### TASK STATEMENT
Which lines below include the string "agent"? Please show each one.

=== TASK INPUTS ===

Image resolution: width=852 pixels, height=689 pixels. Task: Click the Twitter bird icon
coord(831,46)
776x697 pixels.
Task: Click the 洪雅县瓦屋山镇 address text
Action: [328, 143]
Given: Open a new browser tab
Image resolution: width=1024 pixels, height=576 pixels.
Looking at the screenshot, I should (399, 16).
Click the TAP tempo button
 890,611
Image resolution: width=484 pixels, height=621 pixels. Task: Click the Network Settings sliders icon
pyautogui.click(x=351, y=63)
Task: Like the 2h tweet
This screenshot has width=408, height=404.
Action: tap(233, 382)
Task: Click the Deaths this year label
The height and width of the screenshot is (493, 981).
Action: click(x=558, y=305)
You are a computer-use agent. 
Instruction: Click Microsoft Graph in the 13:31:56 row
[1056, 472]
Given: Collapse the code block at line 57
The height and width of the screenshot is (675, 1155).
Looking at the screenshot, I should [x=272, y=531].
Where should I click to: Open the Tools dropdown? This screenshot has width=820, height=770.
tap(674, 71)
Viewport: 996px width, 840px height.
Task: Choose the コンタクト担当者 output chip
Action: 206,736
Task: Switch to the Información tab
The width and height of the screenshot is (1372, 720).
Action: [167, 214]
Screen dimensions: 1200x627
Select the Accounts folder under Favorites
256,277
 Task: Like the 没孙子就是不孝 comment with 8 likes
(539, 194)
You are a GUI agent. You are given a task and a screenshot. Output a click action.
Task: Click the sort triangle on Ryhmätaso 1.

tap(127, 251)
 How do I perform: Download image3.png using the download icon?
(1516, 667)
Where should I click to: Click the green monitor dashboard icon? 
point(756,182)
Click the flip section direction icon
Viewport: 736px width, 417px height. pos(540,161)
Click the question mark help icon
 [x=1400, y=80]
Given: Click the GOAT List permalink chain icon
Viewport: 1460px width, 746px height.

===

### SOLUTION BELOW
You are a computer-use agent. 
You are a GUI agent. You are given a task and a screenshot. Output a click action.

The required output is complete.